August 2008 saw the first of South Africa’s rolling blackouts (load shedding). Three years later, the R360 billion financing of two massive coal-fired power stations – Kusile and Medupi – was approved. At around the same time, financing to move the country toward a very different energy future was proposed: a Green Bond to pay for energy conserving interventions and renewable energy production in residential households.
This far-sighted idea was a 15 year old student’s entry to the national high school Science Expo – and is still relevant today.
Had the country taken such an approach, there might have been no need for the new power stations, carbon dioxide emissions could have been reduced, and we’d have had healthier air to breathe.
Figure 1: Global atmospheric carbon dioxide concentrations (Source: https://www.climate.gov/news-features/understanding-climate/climate-change-atmospheric-carbon-dioxide)
The idea in context
SA gets 85% of its power from coal, a reason why we are the world’s 14th largest emitter of greenhouse gases despite being only the 35th largest economy. The health costs of coal-fired electricity generation are significant, arising not only from the contribution to climate change[1] but from the air pollution[2] and water scarcity[3] that results.

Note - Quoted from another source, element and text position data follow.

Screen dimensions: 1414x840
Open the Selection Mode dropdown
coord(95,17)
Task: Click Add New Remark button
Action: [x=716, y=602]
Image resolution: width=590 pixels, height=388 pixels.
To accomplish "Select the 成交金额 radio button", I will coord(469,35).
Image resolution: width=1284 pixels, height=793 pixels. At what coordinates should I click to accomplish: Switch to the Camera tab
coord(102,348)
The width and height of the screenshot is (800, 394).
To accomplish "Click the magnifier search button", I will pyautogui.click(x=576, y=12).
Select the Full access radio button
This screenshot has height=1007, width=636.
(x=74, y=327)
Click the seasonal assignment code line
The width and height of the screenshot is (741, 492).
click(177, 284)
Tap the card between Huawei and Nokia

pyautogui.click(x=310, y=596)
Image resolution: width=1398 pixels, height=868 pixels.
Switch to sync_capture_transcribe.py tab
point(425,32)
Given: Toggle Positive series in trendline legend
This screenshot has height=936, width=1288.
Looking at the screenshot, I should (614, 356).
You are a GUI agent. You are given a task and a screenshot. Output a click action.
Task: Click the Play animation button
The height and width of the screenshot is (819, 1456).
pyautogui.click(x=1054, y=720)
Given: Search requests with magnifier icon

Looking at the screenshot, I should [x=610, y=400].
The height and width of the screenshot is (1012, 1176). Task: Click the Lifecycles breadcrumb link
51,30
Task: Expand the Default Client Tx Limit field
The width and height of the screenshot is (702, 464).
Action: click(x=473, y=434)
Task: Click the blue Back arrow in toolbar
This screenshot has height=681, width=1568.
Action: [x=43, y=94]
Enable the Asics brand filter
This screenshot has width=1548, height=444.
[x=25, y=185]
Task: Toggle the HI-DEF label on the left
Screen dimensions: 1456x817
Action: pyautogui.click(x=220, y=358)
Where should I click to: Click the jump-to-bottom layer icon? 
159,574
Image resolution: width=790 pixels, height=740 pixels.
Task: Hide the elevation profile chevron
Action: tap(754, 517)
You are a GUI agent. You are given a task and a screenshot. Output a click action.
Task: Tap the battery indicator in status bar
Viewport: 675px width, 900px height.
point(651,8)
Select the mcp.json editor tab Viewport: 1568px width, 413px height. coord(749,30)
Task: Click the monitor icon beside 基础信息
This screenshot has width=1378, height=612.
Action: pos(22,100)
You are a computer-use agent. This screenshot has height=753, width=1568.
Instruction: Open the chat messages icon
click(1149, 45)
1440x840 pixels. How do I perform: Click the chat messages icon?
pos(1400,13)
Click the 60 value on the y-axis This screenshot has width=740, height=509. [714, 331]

The student’s Green Bond project explored the idea that enough energy could be saved, or produced, by domestic households to avoid the need to build Kusile or Medupi, while helping to lower South Africa’s carbon footprint and reduce net household electricity costs. The proposal was for introducing what she called Energy Efficiency (EE) interventions along with renewable energy from photovoltaic (PV) (solar) cells and small wind turbines.
Figure 2: Using electricity from the grid – and feeding it in
The questions were:
How much would these interventions cost each household?
What would it cost government?
What would this look like, scaled across SA as a whole?
Cape Town’s households
In 2011 there were 800,000 formal households in Cape Town, with 40% classified as mid-to-high income, and 60% as low income. A mid to high income household was defined as having 6 rooms: a kitchen, a living room, 3 bedrooms and a bathroom. A low-income household was an RDP house, or a similarly styled and sized construction, with 2 to 4 rooms.
“EE” interventions
Proposed Energy Efficiency interventions in mid-high income households, were:
- installing a solar water heater (200 litres)
- CFL (compact fluorescent) lighting
- adding insulation (so that heaters and fans are on for fewer hours)
- installing three 200W PV solar panels and a 3kW wind turbine.
- two behavioural adjustments: computers and TVs turned off, rather than left in standby mode, when not in use, and clothes sun-dried in summer months.
In low-income households, the interventions were:
- installing a solar water heater (150 litres)
- CFL lighting
- installing insulation, and
- four 360W PV solar panels
- paraffin stoves (used for heating and cooking) would be replaced with electrical bar heaters and electric stoves.
Study methods
Cost and other key published data from local and international sources were used to “run the numbers” in a series of linked spreadsheets.
For example:
- Electricity costs in 2011 ranged between 73-88 cents per kWh
- A litre of paraffin, commonly used for heating and cooking in low-income households, was R8.81.
- Cape Town on average has 8.5 hours of sunshine a day.
- Cape Town’s daily average wind speed is 4m/s.
- 1.02 kg of carbon (CO2) emissions are released for every kWh of electricity generated by Eskom.
- 2.58 kg of CO2 emissions are released for every litre of paraffin.
The projections incorporated the 25% tariff increase which had been announced for 2012 and subsequent 8% annual increases.
Results
Energy consumption and CO2 emissions
In mid- to high-income households, energy consumption was calculated as 1130 kWh/month, leading to CO2 emissions of 1147 kg/month.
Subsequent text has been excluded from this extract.